My iPod #425: Manic Street Preachers – The Girl Who Wanted to Be God

“The Girl Who Wanted to Be God” is a track from Manic Street Preachers’ album “Everything Must Go“, released in 1996. This album was their first after the disappearance of lyricist and rhythm guitarist Richey Edwards (which happened twenty years ago yesterday, if you didn’t know) though some tracks on it included lyrics that Edwards had left over – today’s track is one of them, though Nicky Wire did contribute lyrics too. I’ve personally never looked into the lyrics much though the title is also the name of a poem by the late Sylvia Plath, whose work Edwards was known to study. Take from that what you will.

Admittedly the part of the track that got me straight away were the sensational strings that give the track this elating feeling of freedom. After seconds of a choppy guitar and a meddling rhythm section that start the track off, the strings suddenly appear to play the chorus melody and I’m launched into the air and find myself soaring through the sky, faster than the speed of sound. And then James Dean Bradfield reinforces that feeling by belting out the title phrase which makes up the song’s chorus. The verses are good; they have a good melody to them. But that chorus…. some days it will pop in my head, and I can be repeating it for minutes on end.
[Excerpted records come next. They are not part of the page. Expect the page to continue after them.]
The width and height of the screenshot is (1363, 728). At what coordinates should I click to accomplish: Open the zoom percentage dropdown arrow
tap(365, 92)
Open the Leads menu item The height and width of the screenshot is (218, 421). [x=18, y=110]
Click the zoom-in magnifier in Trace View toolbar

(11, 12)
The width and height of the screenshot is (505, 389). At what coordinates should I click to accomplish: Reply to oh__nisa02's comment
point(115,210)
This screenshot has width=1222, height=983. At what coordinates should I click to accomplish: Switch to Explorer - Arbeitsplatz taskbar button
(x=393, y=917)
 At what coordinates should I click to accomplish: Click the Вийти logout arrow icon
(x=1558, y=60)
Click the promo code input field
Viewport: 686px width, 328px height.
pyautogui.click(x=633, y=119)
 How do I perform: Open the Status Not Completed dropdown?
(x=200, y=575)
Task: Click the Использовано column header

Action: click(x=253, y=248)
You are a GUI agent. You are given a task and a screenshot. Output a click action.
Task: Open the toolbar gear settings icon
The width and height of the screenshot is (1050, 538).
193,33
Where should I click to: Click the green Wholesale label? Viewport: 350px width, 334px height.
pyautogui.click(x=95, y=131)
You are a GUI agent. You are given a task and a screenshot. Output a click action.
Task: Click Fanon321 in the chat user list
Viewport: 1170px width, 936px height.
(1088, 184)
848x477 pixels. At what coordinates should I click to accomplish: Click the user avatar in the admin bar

If I were lucky enough to be a member of Manic Street Preachers in 1996, I would definitely have wanted this to be a single. Could you imagine thousands of people singing back that chorus to you at concerts? Man. Better than “Kevin Carter“, I think. Though however glorious the strings and wailing guitar may be, it still reminds me of music that should be in the background of a flight advert or the theme music to a soap opera. I really don’t know why, I just get that vibe from it.